§ Do this:
Reproduce all of the records below, swapping every instance of "GUI agent" for "GUI assistant" and leaving everything else unchanged.

§ Listed records:

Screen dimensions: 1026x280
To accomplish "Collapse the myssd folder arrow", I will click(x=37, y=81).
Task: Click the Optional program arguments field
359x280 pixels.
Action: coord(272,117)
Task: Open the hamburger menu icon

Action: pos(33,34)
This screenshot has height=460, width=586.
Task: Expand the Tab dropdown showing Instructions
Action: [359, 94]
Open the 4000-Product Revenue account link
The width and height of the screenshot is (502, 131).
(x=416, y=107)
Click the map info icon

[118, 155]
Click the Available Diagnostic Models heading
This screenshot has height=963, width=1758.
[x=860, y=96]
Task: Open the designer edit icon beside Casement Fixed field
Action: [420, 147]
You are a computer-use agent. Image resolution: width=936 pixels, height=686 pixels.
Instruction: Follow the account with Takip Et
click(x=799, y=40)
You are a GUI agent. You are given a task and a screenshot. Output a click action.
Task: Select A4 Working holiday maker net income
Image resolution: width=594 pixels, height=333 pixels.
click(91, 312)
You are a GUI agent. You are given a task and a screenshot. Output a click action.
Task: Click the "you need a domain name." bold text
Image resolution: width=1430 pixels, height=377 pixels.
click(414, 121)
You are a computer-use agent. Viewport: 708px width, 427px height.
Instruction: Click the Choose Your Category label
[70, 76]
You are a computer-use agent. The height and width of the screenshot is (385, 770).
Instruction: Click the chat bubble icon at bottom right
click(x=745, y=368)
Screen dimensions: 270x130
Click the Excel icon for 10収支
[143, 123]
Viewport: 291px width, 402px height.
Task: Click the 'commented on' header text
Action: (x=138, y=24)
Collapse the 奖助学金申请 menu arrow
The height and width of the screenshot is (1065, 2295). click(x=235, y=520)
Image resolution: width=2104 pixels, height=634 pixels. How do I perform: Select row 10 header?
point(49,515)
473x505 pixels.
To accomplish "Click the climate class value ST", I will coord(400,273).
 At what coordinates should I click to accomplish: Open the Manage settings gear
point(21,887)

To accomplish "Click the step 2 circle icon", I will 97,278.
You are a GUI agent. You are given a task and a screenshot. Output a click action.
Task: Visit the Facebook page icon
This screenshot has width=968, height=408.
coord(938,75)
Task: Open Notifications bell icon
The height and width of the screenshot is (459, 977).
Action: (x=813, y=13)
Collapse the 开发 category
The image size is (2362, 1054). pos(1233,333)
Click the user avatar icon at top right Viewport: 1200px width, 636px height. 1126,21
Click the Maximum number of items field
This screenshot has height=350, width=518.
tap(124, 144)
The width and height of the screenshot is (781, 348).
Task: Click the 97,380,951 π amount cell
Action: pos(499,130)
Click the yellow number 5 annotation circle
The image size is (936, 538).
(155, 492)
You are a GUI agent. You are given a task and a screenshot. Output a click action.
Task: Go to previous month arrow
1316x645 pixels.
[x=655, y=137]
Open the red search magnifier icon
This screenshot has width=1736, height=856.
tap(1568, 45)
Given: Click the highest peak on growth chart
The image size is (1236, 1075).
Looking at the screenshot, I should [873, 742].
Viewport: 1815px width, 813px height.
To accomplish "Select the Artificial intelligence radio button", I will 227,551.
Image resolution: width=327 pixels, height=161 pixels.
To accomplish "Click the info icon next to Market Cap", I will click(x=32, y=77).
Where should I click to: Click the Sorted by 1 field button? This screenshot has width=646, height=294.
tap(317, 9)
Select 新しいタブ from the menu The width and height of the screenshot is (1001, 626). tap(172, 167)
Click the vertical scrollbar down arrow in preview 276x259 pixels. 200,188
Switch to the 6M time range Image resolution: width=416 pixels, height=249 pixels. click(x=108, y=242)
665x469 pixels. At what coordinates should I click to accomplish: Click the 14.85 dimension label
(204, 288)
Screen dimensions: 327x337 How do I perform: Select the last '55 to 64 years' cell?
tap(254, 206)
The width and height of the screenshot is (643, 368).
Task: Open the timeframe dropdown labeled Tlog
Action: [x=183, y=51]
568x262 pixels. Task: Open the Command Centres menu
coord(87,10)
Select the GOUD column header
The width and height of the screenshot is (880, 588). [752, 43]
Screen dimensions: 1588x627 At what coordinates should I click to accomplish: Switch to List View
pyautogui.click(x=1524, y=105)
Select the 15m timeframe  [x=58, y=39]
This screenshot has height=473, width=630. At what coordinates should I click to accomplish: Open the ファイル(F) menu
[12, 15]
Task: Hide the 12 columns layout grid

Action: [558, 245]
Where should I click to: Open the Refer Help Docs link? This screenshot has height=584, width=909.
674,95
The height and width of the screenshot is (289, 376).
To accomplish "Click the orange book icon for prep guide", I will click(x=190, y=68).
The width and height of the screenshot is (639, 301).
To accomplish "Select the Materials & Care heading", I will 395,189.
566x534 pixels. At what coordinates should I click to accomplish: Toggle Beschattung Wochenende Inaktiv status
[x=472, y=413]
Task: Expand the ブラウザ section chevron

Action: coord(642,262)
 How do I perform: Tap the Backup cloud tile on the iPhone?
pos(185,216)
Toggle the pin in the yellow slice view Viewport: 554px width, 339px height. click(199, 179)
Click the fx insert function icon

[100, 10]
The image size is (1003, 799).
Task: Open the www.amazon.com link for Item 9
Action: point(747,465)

§ The solution:
Screen dimensions: 1026x280
To accomplish "Collapse the myssd folder arrow", I will click(x=37, y=81).
Task: Click the Optional program arguments field
359x280 pixels.
Action: coord(272,117)
Task: Open the hamburger menu icon

Action: pos(33,34)
This screenshot has height=460, width=586.
Task: Expand the Tab dropdown showing Instructions
Action: [359, 94]
Open the 4000-Product Revenue account link
The width and height of the screenshot is (502, 131).
(x=416, y=107)
Click the map info icon

[118, 155]
Click the Available Diagnostic Models heading
This screenshot has height=963, width=1758.
[x=860, y=96]
Task: Open the designer edit icon beside Casement Fixed field
Action: [420, 147]
You are a computer-use agent. Image resolution: width=936 pixels, height=686 pixels.
Instruction: Follow the account with Takip Et
click(x=799, y=40)
You are a GUI assistant. You are given a task and a screenshot. Output a click action.
Task: Select A4 Working holiday maker net income
Image resolution: width=594 pixels, height=333 pixels.
click(91, 312)
You are a GUI assistant. You are given a task and a screenshot. Output a click action.
Task: Click the "you need a domain name." bold text
Image resolution: width=1430 pixels, height=377 pixels.
click(414, 121)
You are a computer-use agent. Viewport: 708px width, 427px height.
Instruction: Click the Choose Your Category label
[70, 76]
You are a computer-use agent. The height and width of the screenshot is (385, 770).
Instruction: Click the chat bubble icon at bottom right
click(x=745, y=368)
Screen dimensions: 270x130
Click the Excel icon for 10収支
[143, 123]
Viewport: 291px width, 402px height.
Task: Click the 'commented on' header text
Action: (x=138, y=24)
Collapse the 奖助学金申请 menu arrow
The height and width of the screenshot is (1065, 2295). click(x=235, y=520)
Image resolution: width=2104 pixels, height=634 pixels. How do I perform: Select row 10 header?
point(49,515)
473x505 pixels.
To accomplish "Click the climate class value ST", I will coord(400,273).
 At what coordinates should I click to accomplish: Open the Manage settings gear
point(21,887)

To accomplish "Click the step 2 circle icon", I will 97,278.
You are a GUI assistant. You are given a task and a screenshot. Output a click action.
Task: Visit the Facebook page icon
This screenshot has width=968, height=408.
coord(938,75)
Task: Open Notifications bell icon
The height and width of the screenshot is (459, 977).
Action: (x=813, y=13)
Collapse the 开发 category
The image size is (2362, 1054). pos(1233,333)
Click the user avatar icon at top right Viewport: 1200px width, 636px height. 1126,21
Click the Maximum number of items field
This screenshot has height=350, width=518.
tap(124, 144)
The width and height of the screenshot is (781, 348).
Task: Click the 97,380,951 π amount cell
Action: pos(499,130)
Click the yellow number 5 annotation circle
The image size is (936, 538).
(155, 492)
You are a GUI assistant. You are given a task and a screenshot. Output a click action.
Task: Go to previous month arrow
1316x645 pixels.
[x=655, y=137]
Open the red search magnifier icon
This screenshot has width=1736, height=856.
tap(1568, 45)
Given: Click the highest peak on growth chart
The image size is (1236, 1075).
Looking at the screenshot, I should [873, 742].
Viewport: 1815px width, 813px height.
To accomplish "Select the Artificial intelligence radio button", I will 227,551.
Image resolution: width=327 pixels, height=161 pixels.
To accomplish "Click the info icon next to Market Cap", I will click(x=32, y=77).
Where should I click to: Click the Sorted by 1 field button? This screenshot has width=646, height=294.
tap(317, 9)
Select 新しいタブ from the menu The width and height of the screenshot is (1001, 626). tap(172, 167)
Click the vertical scrollbar down arrow in preview 276x259 pixels. 200,188
Switch to the 6M time range Image resolution: width=416 pixels, height=249 pixels. click(x=108, y=242)
665x469 pixels. At what coordinates should I click to accomplish: Click the 14.85 dimension label
(204, 288)
Screen dimensions: 327x337 How do I perform: Select the last '55 to 64 years' cell?
tap(254, 206)
The width and height of the screenshot is (643, 368).
Task: Open the timeframe dropdown labeled Tlog
Action: [x=183, y=51]
568x262 pixels. Task: Open the Command Centres menu
coord(87,10)
Select the GOUD column header
The width and height of the screenshot is (880, 588). [752, 43]
Screen dimensions: 1588x627 At what coordinates should I click to accomplish: Switch to List View
pyautogui.click(x=1524, y=105)
Select the 15m timeframe  [x=58, y=39]
This screenshot has height=473, width=630. At what coordinates should I click to accomplish: Open the ファイル(F) menu
[12, 15]
Task: Hide the 12 columns layout grid

Action: [558, 245]
Where should I click to: Open the Refer Help Docs link? This screenshot has height=584, width=909.
674,95
The height and width of the screenshot is (289, 376).
To accomplish "Click the orange book icon for prep guide", I will click(x=190, y=68).
The width and height of the screenshot is (639, 301).
To accomplish "Select the Materials & Care heading", I will 395,189.
566x534 pixels. At what coordinates should I click to accomplish: Toggle Beschattung Wochenende Inaktiv status
[x=472, y=413]
Task: Expand the ブラウザ section chevron

Action: coord(642,262)
 How do I perform: Tap the Backup cloud tile on the iPhone?
pos(185,216)
Toggle the pin in the yellow slice view Viewport: 554px width, 339px height. click(199, 179)
Click the fx insert function icon

[100, 10]
The image size is (1003, 799).
Task: Open the www.amazon.com link for Item 9
Action: point(747,465)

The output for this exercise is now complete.